Mi último recuerdo vívido era el de haber ingerido ayahuasca en aquel poblado shipibo a orillas del Ucayali, el río más importante del Perú. Luego, creo, aparecieron dos sacerdotes que ya no sé si eran reales o una alucinación provocada por las drogas. Lo siguiente que me viene a la cabeza es estar inmerso en una especie de sueño ligero, bajando escalones por una curiosa y hermosa escalinata. No sé qué me impulsa a hacerlo, pero cuento los escalones y, exactamente, son setenta. Entonces, una parte aún despierta de mi mente narcotizada me advierte de algo: estoy entrando en las Tierras del Sueño.

Hacia el final de la escalera, después de atravesar una caverna con una columna en llamas acompañado todavía por los dos sacerdotes, continúo bajando más y más escalones hasta que comienzo a ver la salida a través de un gigantesco roble que hunde sus raíces en el centro del Bosque Encantado.

Una vez allí vuelvo a encontrarme con Andujarsson, el jefe islandés de la expedición, Martinelli, un arqueólogo siciliano, y Morel, el antropólogo peruano que hacía las veces de guía. Me parece que saben tan bien como yo que debemos dirigirnos a la ciudad de los Gugs. No era mi primer viaje las Tierras del Sueño, pero sí sería la primera vez que tuviera que tirar de la argolla de hierro incrustada en la losa y descender al Mundo Subterráneo. Algo me decía que no regresaríamos todos.

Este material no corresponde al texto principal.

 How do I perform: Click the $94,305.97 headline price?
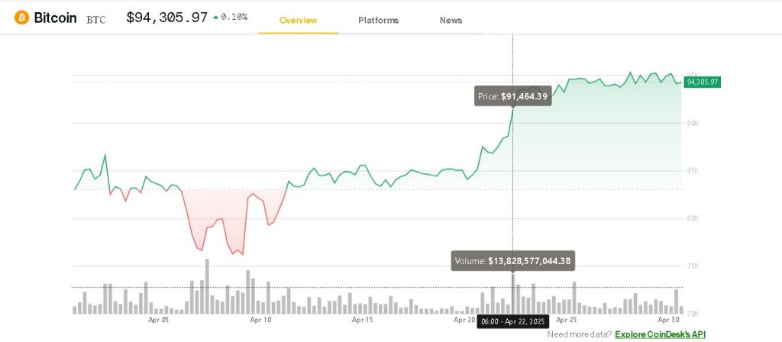pos(166,18)
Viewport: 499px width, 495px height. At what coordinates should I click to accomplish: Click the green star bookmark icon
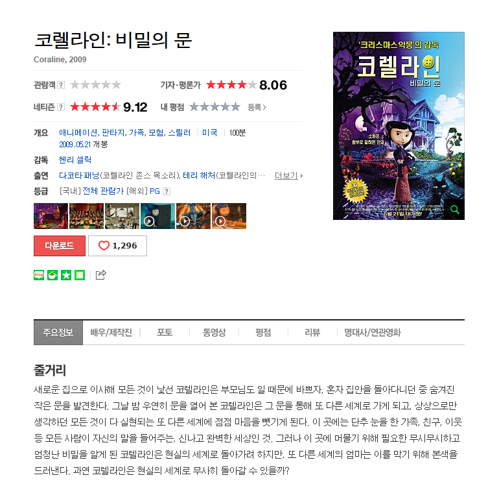66,275

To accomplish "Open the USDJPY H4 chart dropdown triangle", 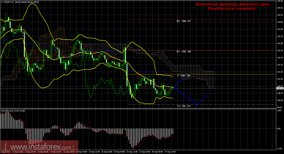I will 2,2.
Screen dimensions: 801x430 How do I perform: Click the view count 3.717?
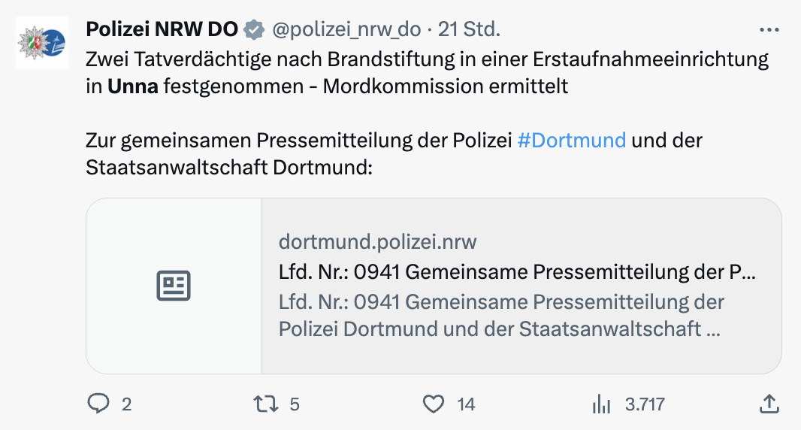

Mi mente se va recuperando del aturdimiento inicial y mientras caminamos hacia el enorme círculo de megalitos ciclópeos donde descansa la maldita losa, recuerdo que venimos a intentar recuperar al profesor Cavan; lleva demasiado tiempo dormido y no hemos conseguido despertarlo, así que, a estas alturas, probablemente, su yo onírico esté acurrucado en algún rincón esperando despertar o tal vez ya lo hayan encontrado los Gugs.

Miramos desde el hueco que había dejado la enorme losa al desplazarla y lo que vimos desde allí no resultó nada reconfortante: unas colosales torres de piedra dominaban un abrumador paisaje silencioso y fantasmal, sin duda alguna, era un territorio inhóspito que no se había creado para el hombre. No creía en los dioses, pero ahora mismo deseaba tener alguno al que encomendarme para que nos protegiera de cruzarnos con alguno de aquellos seres gigantescos que los mismísimos Grandes dioses habían maldecido y desterrado.